▶ **Written exercise**
In the lines below, switch "computer-use agent" to "screen-control agent" wherever it appears and leave everything else unchanged.

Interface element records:
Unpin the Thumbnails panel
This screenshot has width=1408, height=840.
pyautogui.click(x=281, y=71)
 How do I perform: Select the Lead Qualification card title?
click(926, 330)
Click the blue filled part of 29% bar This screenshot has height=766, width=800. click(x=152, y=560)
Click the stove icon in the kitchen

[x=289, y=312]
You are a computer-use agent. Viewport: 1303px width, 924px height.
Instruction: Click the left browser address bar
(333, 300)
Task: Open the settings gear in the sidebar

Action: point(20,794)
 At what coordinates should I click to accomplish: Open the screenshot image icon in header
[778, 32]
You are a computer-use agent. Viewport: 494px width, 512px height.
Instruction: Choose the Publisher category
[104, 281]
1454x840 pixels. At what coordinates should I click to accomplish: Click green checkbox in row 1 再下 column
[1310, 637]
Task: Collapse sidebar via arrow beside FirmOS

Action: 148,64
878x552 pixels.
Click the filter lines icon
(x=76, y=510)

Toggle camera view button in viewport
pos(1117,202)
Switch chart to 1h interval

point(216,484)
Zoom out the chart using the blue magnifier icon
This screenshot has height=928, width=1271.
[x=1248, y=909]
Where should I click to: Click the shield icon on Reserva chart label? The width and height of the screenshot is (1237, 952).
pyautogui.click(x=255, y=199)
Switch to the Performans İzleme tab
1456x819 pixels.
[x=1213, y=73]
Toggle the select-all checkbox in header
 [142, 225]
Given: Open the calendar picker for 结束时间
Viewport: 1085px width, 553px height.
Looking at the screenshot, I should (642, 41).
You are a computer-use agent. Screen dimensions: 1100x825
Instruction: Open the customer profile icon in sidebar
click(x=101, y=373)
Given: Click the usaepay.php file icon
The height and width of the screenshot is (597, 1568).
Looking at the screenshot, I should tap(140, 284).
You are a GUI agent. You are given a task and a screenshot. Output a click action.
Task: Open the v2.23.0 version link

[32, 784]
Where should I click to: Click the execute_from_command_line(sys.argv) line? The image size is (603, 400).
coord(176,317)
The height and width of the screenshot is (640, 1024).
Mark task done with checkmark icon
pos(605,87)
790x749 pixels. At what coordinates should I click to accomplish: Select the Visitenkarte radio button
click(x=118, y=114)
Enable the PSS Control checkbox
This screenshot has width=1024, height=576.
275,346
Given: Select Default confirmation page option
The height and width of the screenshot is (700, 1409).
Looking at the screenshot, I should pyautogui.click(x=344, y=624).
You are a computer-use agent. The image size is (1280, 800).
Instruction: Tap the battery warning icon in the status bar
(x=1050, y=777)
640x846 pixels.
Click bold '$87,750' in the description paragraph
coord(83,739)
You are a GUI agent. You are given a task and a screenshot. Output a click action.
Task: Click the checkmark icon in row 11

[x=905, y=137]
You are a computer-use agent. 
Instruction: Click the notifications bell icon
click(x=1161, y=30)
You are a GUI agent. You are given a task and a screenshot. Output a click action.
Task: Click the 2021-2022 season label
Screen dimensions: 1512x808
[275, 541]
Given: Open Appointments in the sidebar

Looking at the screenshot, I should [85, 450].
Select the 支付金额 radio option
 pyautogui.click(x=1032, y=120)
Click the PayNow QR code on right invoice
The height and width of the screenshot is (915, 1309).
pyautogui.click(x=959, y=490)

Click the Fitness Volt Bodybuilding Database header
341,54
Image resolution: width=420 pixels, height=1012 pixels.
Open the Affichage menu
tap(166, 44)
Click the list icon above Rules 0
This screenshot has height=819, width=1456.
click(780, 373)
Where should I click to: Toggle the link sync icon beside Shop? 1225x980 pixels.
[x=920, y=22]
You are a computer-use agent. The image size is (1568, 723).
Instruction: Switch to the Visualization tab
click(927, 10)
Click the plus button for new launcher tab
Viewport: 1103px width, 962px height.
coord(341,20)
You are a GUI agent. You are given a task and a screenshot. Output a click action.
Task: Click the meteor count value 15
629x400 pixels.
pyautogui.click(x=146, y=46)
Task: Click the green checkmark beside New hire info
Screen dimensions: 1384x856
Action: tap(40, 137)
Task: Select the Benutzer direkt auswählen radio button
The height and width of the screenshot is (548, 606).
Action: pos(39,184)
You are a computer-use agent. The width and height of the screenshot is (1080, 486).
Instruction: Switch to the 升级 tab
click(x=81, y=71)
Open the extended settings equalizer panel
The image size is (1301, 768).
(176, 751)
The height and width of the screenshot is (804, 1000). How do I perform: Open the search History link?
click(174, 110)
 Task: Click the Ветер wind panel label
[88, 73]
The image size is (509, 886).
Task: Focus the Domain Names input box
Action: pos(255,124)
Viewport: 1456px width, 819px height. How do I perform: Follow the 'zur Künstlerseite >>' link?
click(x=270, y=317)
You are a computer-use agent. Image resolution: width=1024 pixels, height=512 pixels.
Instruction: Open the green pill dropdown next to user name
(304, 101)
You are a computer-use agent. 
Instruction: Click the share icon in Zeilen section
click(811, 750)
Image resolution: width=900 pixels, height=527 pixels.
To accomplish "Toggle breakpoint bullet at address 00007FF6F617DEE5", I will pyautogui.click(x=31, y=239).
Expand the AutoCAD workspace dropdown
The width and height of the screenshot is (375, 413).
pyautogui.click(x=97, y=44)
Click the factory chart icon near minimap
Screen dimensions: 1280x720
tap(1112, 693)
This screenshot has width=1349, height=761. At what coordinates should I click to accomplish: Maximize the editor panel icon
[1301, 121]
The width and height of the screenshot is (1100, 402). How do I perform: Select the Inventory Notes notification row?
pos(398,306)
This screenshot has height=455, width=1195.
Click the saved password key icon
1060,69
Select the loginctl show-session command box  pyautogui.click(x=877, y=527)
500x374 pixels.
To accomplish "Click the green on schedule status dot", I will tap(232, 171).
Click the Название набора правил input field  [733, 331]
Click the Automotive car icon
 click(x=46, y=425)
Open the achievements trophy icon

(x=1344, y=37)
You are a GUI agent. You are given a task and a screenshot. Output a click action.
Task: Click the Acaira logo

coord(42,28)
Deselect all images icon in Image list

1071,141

▶ **Response**
Unpin the Thumbnails panel
This screenshot has width=1408, height=840.
pyautogui.click(x=281, y=71)
 How do I perform: Select the Lead Qualification card title?
click(926, 330)
Click the blue filled part of 29% bar This screenshot has height=766, width=800. click(x=152, y=560)
Click the stove icon in the kitchen

[x=289, y=312]
You are a screen-control agent. Viewport: 1303px width, 924px height.
Instruction: Click the left browser address bar
(333, 300)
Task: Open the settings gear in the sidebar

Action: point(20,794)
 At what coordinates should I click to accomplish: Open the screenshot image icon in header
[778, 32]
You are a screen-control agent. Viewport: 494px width, 512px height.
Instruction: Choose the Publisher category
[104, 281]
1454x840 pixels. At what coordinates should I click to accomplish: Click green checkbox in row 1 再下 column
[1310, 637]
Task: Collapse sidebar via arrow beside FirmOS

Action: 148,64
878x552 pixels.
Click the filter lines icon
(x=76, y=510)

Toggle camera view button in viewport
pos(1117,202)
Switch chart to 1h interval

point(216,484)
Zoom out the chart using the blue magnifier icon
This screenshot has height=928, width=1271.
[x=1248, y=909]
Where should I click to: Click the shield icon on Reserva chart label? The width and height of the screenshot is (1237, 952).
pyautogui.click(x=255, y=199)
Switch to the Performans İzleme tab
1456x819 pixels.
[x=1213, y=73]
Toggle the select-all checkbox in header
 [142, 225]
Given: Open the calendar picker for 结束时间
Viewport: 1085px width, 553px height.
Looking at the screenshot, I should (642, 41).
You are a screen-control agent. Screen dimensions: 1100x825
Instruction: Open the customer profile icon in sidebar
click(x=101, y=373)
Given: Click the usaepay.php file icon
The height and width of the screenshot is (597, 1568).
Looking at the screenshot, I should tap(140, 284).
You are a GUI agent. You are given a task and a screenshot. Output a click action.
Task: Open the v2.23.0 version link

[32, 784]
Where should I click to: Click the execute_from_command_line(sys.argv) line? The image size is (603, 400).
coord(176,317)
The height and width of the screenshot is (640, 1024).
Mark task done with checkmark icon
pos(605,87)
790x749 pixels. At what coordinates should I click to accomplish: Select the Visitenkarte radio button
click(x=118, y=114)
Enable the PSS Control checkbox
This screenshot has width=1024, height=576.
275,346
Given: Select Default confirmation page option
The height and width of the screenshot is (700, 1409).
Looking at the screenshot, I should pyautogui.click(x=344, y=624).
You are a screen-control agent. The image size is (1280, 800).
Instruction: Tap the battery warning icon in the status bar
(x=1050, y=777)
640x846 pixels.
Click bold '$87,750' in the description paragraph
coord(83,739)
You are a GUI agent. You are given a task and a screenshot. Output a click action.
Task: Click the checkmark icon in row 11

[x=905, y=137]
You are a screen-control agent. 
Instruction: Click the notifications bell icon
click(x=1161, y=30)
You are a GUI agent. You are given a task and a screenshot. Output a click action.
Task: Click the 2021-2022 season label
Screen dimensions: 1512x808
[275, 541]
Given: Open Appointments in the sidebar

Looking at the screenshot, I should [85, 450].
Select the 支付金额 radio option
 pyautogui.click(x=1032, y=120)
Click the PayNow QR code on right invoice
The height and width of the screenshot is (915, 1309).
pyautogui.click(x=959, y=490)

Click the Fitness Volt Bodybuilding Database header
341,54
Image resolution: width=420 pixels, height=1012 pixels.
Open the Affichage menu
tap(166, 44)
Click the list icon above Rules 0
This screenshot has height=819, width=1456.
click(780, 373)
Where should I click to: Toggle the link sync icon beside Shop? 1225x980 pixels.
[x=920, y=22]
You are a screen-control agent. The image size is (1568, 723).
Instruction: Switch to the Visualization tab
click(927, 10)
Click the plus button for new launcher tab
Viewport: 1103px width, 962px height.
coord(341,20)
You are a GUI agent. You are given a task and a screenshot. Output a click action.
Task: Click the meteor count value 15
629x400 pixels.
pyautogui.click(x=146, y=46)
Task: Click the green checkmark beside New hire info
Screen dimensions: 1384x856
Action: tap(40, 137)
Task: Select the Benutzer direkt auswählen radio button
The height and width of the screenshot is (548, 606).
Action: pos(39,184)
You are a screen-control agent. The width and height of the screenshot is (1080, 486).
Instruction: Switch to the 升级 tab
click(x=81, y=71)
Open the extended settings equalizer panel
The image size is (1301, 768).
(176, 751)
The height and width of the screenshot is (804, 1000). How do I perform: Open the search History link?
click(174, 110)
 Task: Click the Ветер wind panel label
[88, 73]
The image size is (509, 886).
Task: Focus the Domain Names input box
Action: pos(255,124)
Viewport: 1456px width, 819px height. How do I perform: Follow the 'zur Künstlerseite >>' link?
click(x=270, y=317)
You are a screen-control agent. Image resolution: width=1024 pixels, height=512 pixels.
Instruction: Open the green pill dropdown next to user name
(304, 101)
You are a screen-control agent. 
Instruction: Click the share icon in Zeilen section
click(811, 750)
Image resolution: width=900 pixels, height=527 pixels.
To accomplish "Toggle breakpoint bullet at address 00007FF6F617DEE5", I will pyautogui.click(x=31, y=239).
Expand the AutoCAD workspace dropdown
The width and height of the screenshot is (375, 413).
pyautogui.click(x=97, y=44)
Click the factory chart icon near minimap
Screen dimensions: 1280x720
tap(1112, 693)
This screenshot has width=1349, height=761. At what coordinates should I click to accomplish: Maximize the editor panel icon
[1301, 121]
The width and height of the screenshot is (1100, 402). How do I perform: Select the Inventory Notes notification row?
pos(398,306)
This screenshot has height=455, width=1195.
Click the saved password key icon
1060,69
Select the loginctl show-session command box  pyautogui.click(x=877, y=527)
500x374 pixels.
To accomplish "Click the green on schedule status dot", I will tap(232, 171).
Click the Название набора правил input field  [733, 331]
Click the Automotive car icon
 click(x=46, y=425)
Open the achievements trophy icon

(x=1344, y=37)
You are a GUI agent. You are given a task and a screenshot. Output a click action.
Task: Click the Acaira logo

coord(42,28)
Deselect all images icon in Image list

1071,141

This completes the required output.